Laut Gerichtssprecher Imre Juhasz lag für die zuständige Richterin am Landesgericht Salzburg nach einer ergänzenden Einvernahme von Kuljic zwar keine Verdunkelungs-, dafür aber Tatbegehungsgefahr vor. Der Salzburger Anwalt von Kuljic reagierte auf die Entscheidung knapp: "Wir werden mit Anträgen weitere Ermittlungen einleiten, damit der Tatverdacht ehestmöglich entkräftet wird", so Franz Essl.
Laut dem Anwalt sei der Hintergrund der Causa ein von Kuljic gewährtes Darlehen an Taboga in der Höhe von 65.000 Euro, die dieser für Einrichtungsgegenstände benötigt habe und die nur sehr schleppend zurückgekommen seien.

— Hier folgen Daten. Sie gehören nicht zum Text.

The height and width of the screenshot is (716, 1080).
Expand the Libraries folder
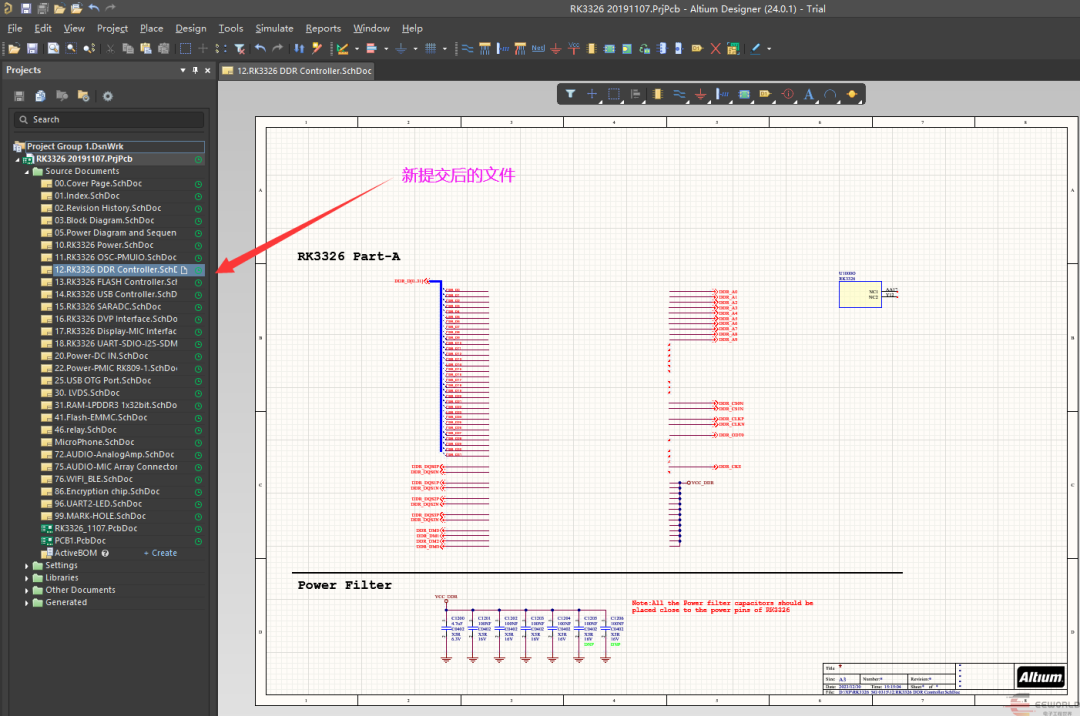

Verdacht der schweren Erpressung und Nötigung
Wenige Stunden zuvor war bereits über den Tschetschenen Sulim D. - er gilt als mutmaßlicher Komplize von Kuljic - die U-Haft verhängt worden. Dies deshalb, weil eine Tatbegehungs- und Tatausführungsgefahr bestehe, erläuterte der Gerichtssprecher. Die Staatsanwaltschaft ermittelt gegen den Tschetschenen wegen des Verdachtes der schweren Erpressung und Nötigung "im Zusammenwirken" mit Kuljic.
Ob und wie weit die Causa mit Spielmanipulation und Wettbetrug verflochten ist, ermittelt derzeit das Bundeskriminalamt. Ein Sprecher erklärte, dass vorerst nicht bekannt gegeben werde, gegen welche Personen ermittelt wird.